Dividends play a key role in compounding returns over time and can form a large part of our portfolio return. Red Rock Resorts Inc (NASDAQ:RRR) has recently paid dividends to shareholders, and currently yields 1.3%. Let’s dig deeper into whether Red Rock Resorts should have a place in your portfolio.
Here’s how I find good dividend stocks
When researching a dividend stock, I always follow the following screening criteria:
- Is it paying an annual yield above 75% of dividend payers?
- Has its dividend been stable over the past (i.e. no missed payments or significant payout cuts)?
- Has dividend per share amount increased over the past?
- Is its earnings sufficient to payout dividend at the current rate?
- Will it have the ability to keep paying its dividends going forward?
Does Red Rock Resorts pass our checks?
Red Rock Resorts has a trailing twelve-month payout ratio of 15.7%, meaning the dividend is sufficiently covered by earnings. In the near future, analysts are predicting a higher payout ratio of 20.8%, leading to a dividend yield of 1.3%. However, EPS is forecasted to fall to $1.87 in the upcoming year. Therefore, although payout is expected to increase, the fall in earnings may not equate to higher dividend income.

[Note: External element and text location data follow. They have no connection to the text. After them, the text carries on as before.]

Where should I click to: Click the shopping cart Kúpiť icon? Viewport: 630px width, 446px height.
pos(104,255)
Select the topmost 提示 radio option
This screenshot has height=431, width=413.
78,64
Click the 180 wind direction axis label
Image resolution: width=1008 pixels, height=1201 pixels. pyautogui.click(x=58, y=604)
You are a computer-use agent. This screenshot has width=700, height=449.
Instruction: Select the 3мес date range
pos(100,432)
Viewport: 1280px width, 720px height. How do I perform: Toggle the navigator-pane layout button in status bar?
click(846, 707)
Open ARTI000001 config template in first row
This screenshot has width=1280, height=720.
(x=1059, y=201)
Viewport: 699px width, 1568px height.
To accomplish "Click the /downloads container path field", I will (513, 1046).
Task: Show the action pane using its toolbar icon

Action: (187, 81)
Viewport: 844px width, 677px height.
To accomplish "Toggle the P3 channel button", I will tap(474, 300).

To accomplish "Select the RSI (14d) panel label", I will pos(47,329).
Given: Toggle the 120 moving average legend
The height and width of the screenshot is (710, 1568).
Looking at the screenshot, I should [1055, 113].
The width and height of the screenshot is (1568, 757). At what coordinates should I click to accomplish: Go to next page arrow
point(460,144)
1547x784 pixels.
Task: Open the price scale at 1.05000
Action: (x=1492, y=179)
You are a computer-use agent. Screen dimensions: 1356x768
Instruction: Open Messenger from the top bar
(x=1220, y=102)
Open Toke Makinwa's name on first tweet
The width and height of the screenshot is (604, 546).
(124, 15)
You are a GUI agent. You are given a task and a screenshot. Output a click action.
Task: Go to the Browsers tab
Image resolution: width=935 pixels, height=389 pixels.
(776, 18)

Reliablity is an important factor for dividend stocks, particularly for income investors who want a strong track record of payment and a positive outlook for future payout. The reality is that it is too early to consider Red Rock Resorts as a dividend investment. It has only been consistently paying dividends for 2 years, however, standard practice for reliable payers is to look for a 10-year minimum track record.
Compared to its peers, Red Rock Resorts generates a yield of 1.3%, which is on the low-side for Hospitality stocks.
Now you know to keep in mind the reason why investors should be careful investing in Red Rock Resorts for the dividend. But if you are not exclusively a dividend investor, the stock could still be an interesting investment opportunity. Given that this is purely a dividend analysis, I urge potential investors to try and get a good understanding of the underlying business and its fundamentals before deciding on an investment. I’ve put together three pertinent aspects you should further research:
- Future Outlook: What are well-informed industry analysts predicting for RRR’s future growth? Take a look at our free research report of analyst consensus for RRR’s outlook.
- Valuation: What is RRR worth today? Even if the stock is a cash cow, it’s not worth an infinite price. The intrinsic value infographic in our free research report helps visualize whether RRR is currently mispriced by the market.
- Dividend Rockstars: Are there better dividend payers with stronger fundamentals out there? Check out our free list of these great stocks here.
To help readers see past the short term volatility of the financial market, we aim to bring you a long-term focused research analysis purely driven by fundamental data. Note that our analysis does not factor in the latest price-sensitive company announcements.